Didalam Undang-Undang Lingkungan Hidup No. 4 tahun 1982 yang
disempurnakan dengan Undang-Undang Lingkungan Hidup No. 23 tahun 1997 pasal 1
menyebut pengertian lingkungan hidup sebagai berikut.
“Lingkungan hidup adalah kesatuan ruang
dengan semua benda, daya, keadaan, dan makhluk hidup, termasuk manusia dan
perilakunya, yang mempengaruhi perikehidupan dan kesejahteraan manusia serta
makhluk hidup lain.”
Kestabilan lingkungan hidup
kebanyakan dipengaruhi oleh manusia itu sendiri. Semakin banyak kebutuhan
manusia, maka semakin sering kita memanfaatkan sumber daya alam yang merupakan
bagian dari lingkungan hidup. Kepandaian manusia mengolah alam diperlukan agar
kestabilan tersebut tetap terjaga. Jika kestabilan lingkungan hidup terganggu,
maka kehidupan manusia akan terganggu dari berbagai sisi.

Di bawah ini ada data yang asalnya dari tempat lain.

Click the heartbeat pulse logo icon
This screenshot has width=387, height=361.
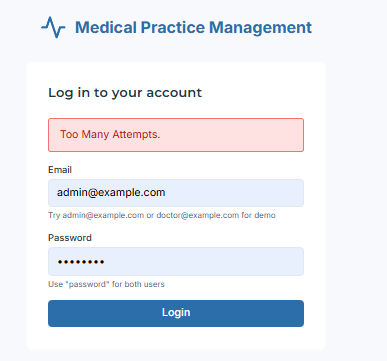(x=53, y=27)
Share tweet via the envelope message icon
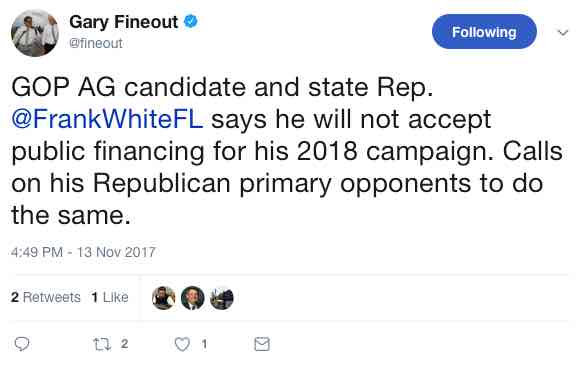The height and width of the screenshot is (373, 582). point(262,344)
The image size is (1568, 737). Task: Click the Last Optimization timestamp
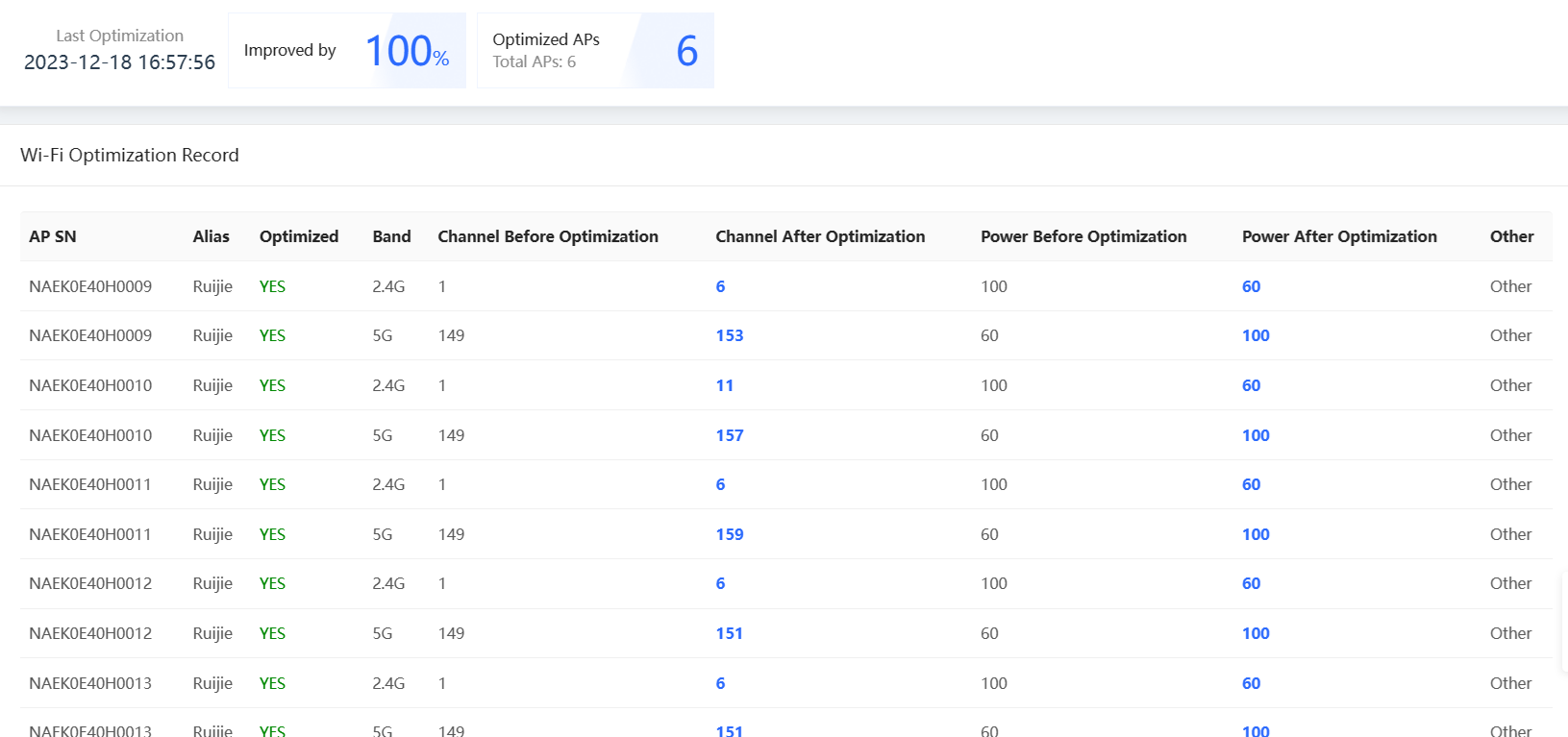point(119,61)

Kenyataan yang terjadi sekarang,
memberi kita peluang untuk menyimpulkan bahwa lingkungan hidup sudah tidak
stabil lagi. Banyak pengaruh yang dirasakan dalam kehidupan kita saat ini yang
diakibatkan oleh ketidakstabilan tersebut. Untuk itu, kita perlu mengetahui
kondisi lingkungan hidup saat ini dan akibat apa yang ditimbulkannya bagi
kehidupan manusia.
Makalah ini, menjelaskan
kasus-kasus aktual yang terjadi dalam lingkungan hidup beserta dengan dampak
yang ditimbulkan dan juga solusi atau usaha-usaha apa saja yang seharusnya
dilakukan untuk meminimalisir kasus-kasus tersebut. Penjelasan ini tentu saja
merupakan bentuk keprihatinan dan kesadaran bersama, yang kita merupakan bagian
dari lingkungan hidup itu sendiri. Dengan demikian, kita diharapkan bisa
menjadi orang-orang yang peduli dengan apapun yang terjadi dilingkungan sekitar
kita.
B. Rumusan Masalah
Berdasarkan latar belakang tersebut, kami menyusun penjelasan
singkat mengenai 3 kasus-kasus aktual lingkungan hidup yang terjadi saat ini.
Diantaranya :
1.
Kasus sampah: semua jenis sampah. Misalnya sampah rumah
tangga, sampah industri. Dimana, yang kita ketahui adalah limbah dapat
menyebabkan pencemaran lingkungan.
2.
Kasus kerusakan hutan: kasus ini yang sangat marak terjadi
di Indonesia. Jika terus menerus dibiarkan, maka akan menimbulkan dampak yang
lebih besar terhadap dunia secara umum.
3.
Kasus masalah lengkungkan akibat aktifitas pertambanagn
pertambangan: pertambangan yang dimaksud ditinjau dari berbagai tempat
dilakukannya pertambangan yang ternyata memberikan masalah pada kestabilan
lingkungan hidup.
C. Tujuan
Makalah ini, bertujuan untuk :
1.
Mempelajari lingkungan hidup mengenai pengaruhnya pada
kehidupan manusia dan pengaruh manusia terhadapnya
2.
Memberi informasi bahwa kondisi lingkungan hidup saat ini
mengalami ketidakstabilan dengan melihat banyaknya kasus-kasus lingkungan hidup
yang terjadi disekitar kita
3.
Memberi kesadaran agar memberikan bentuk keprihatinan dan kepedulian
akan kasus-kasus lingkungan hidup yang saat ini terjadi
4.
Memaparkan beberapa usaha-usaha yang sebaiknya dilakukan
untuk menanggulangi kasus-kasus lingkungan hidup yang telah terjadi
D. Manfaat
Makalah ini, diharapkan dapat
bermanfaaat bagi :
1.
Penyaji/Pemakalah : bahwa dengan adanya pengkajian yang
telah dilakukan mengenai kasus-kasus aktual yang terjadi di lingkungan,
pemakalah menjadi lebih terbuka pandangannya dalam melihat kondisi eksternal
yang terjadi diluar dirinya.
2.
Peserta Diskusi : agar terlibat dalam hal tukar pikiran
mengenai apa yang sebaiknya dilakukan untuk menanggapi kasus-kasus tersebut.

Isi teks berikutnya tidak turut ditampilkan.